ACTA APOSTATICAE SEDIS : come, cambiando un po' qua e un po' la, si può cambiare tutto...

domenica 9 luglio 2017

"Moro perchè non moro"?

     


Meglio morire prima

Eugenio Scalfari è un notevole esempio di come ci si può ridurre in età senile. S’è fatto invitare da Jorge Mario Bergoglio a casa sua. Aveva due richieste da sottoporre al pontefice: far togliere la scomunica a Baruch Spinoza e perorare la beatificazione di Blaise Pascal. Questioni di grande momento in quest’epoca di ciechi guidata da pazzi, e che Scalfari ha posto da par suo, ossia in linguaggio teologico. Vanno così le cose nel regno del pensiero separato. La pizia pontificale gli ha risposto picche per quanto riguarda Spinoza, e per quanto concerne la beatificazione di Pascal si “riserva di far istruire la pratica necessaria”.

Dati registrati |
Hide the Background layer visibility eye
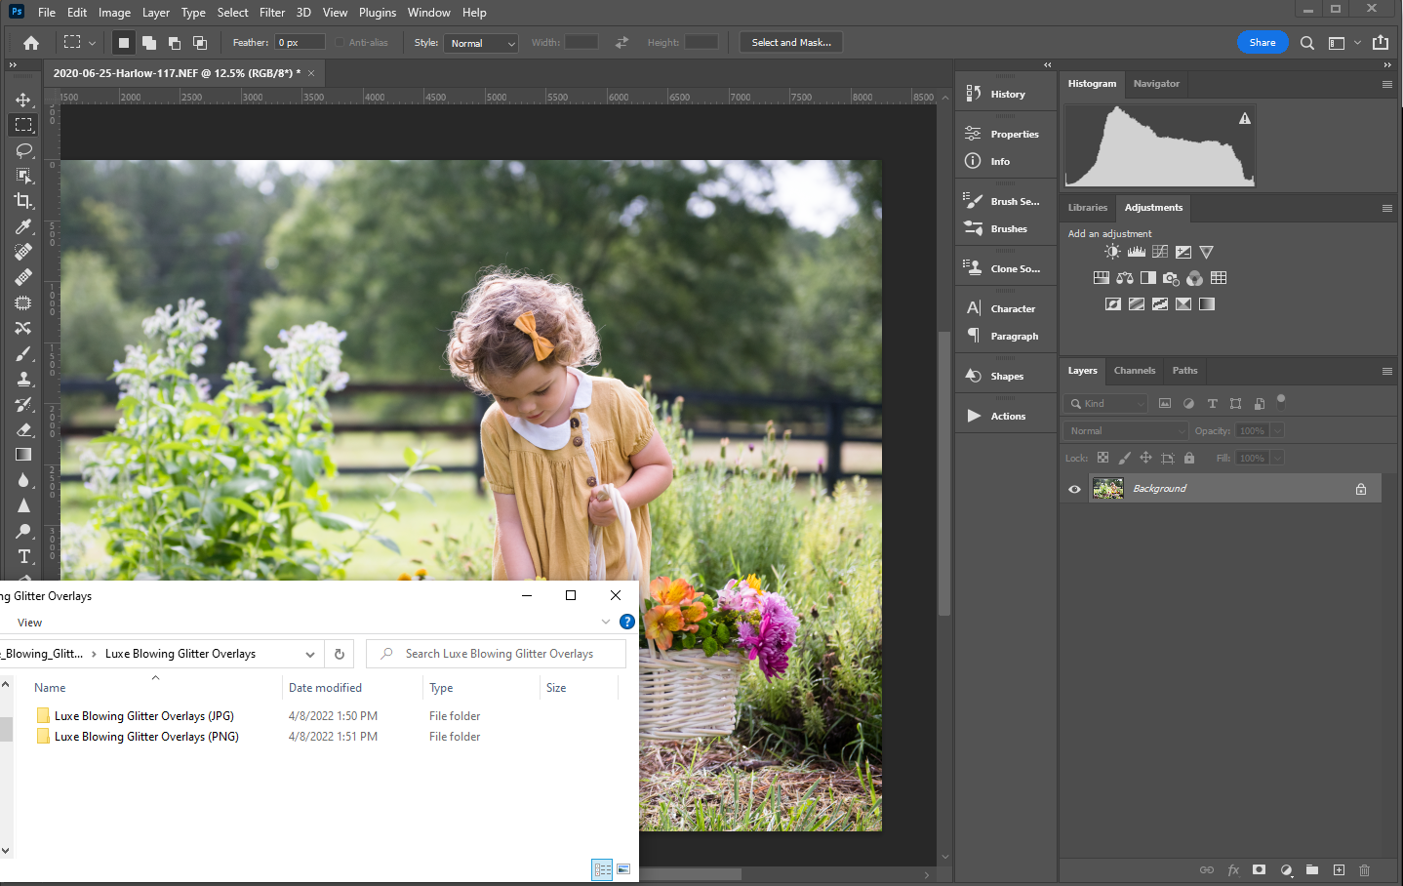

Compiti da svolgere |
1) Indica se ciascuna affermazione concorda con il testo su Scalfari, rispondendo sì o no e citando le parole del testo che lo stabiliscono: (a) Scalfari si è fatto invitare da Bergoglio; (b) Scalfari chiedeva la beatificazione di Spinoza; (c) il pontefice ha accolto la richiesta riguardante Spinoza.
2) Riassumi in due frasi il testo su Scalfari.
Per questo lavoro le righe non servono.

Elenco soluzioni |
1)
(a) Sì: "S’è fatto invitare da Jorge Mario Bergoglio a casa sua."
(b) No: "far togliere la scomunica a Baruch Spinoza e perorare la beatificazione di Blaise Pascal"
(c) No: "La pizia pontificale gli ha risposto picche per quanto riguarda Spinoza"

2) Eugenio Scalfari si è fatto invitare da Jorge Mario Bergoglio e gli ha sottoposto due richieste: togliere la scomunica a Baruch Spinoza e perorare la beatificazione di Blaise Pascal. Il pontefice ha detto di no su Spinoza, mentre su Pascal si è riservato di far istruire la pratica necessaria.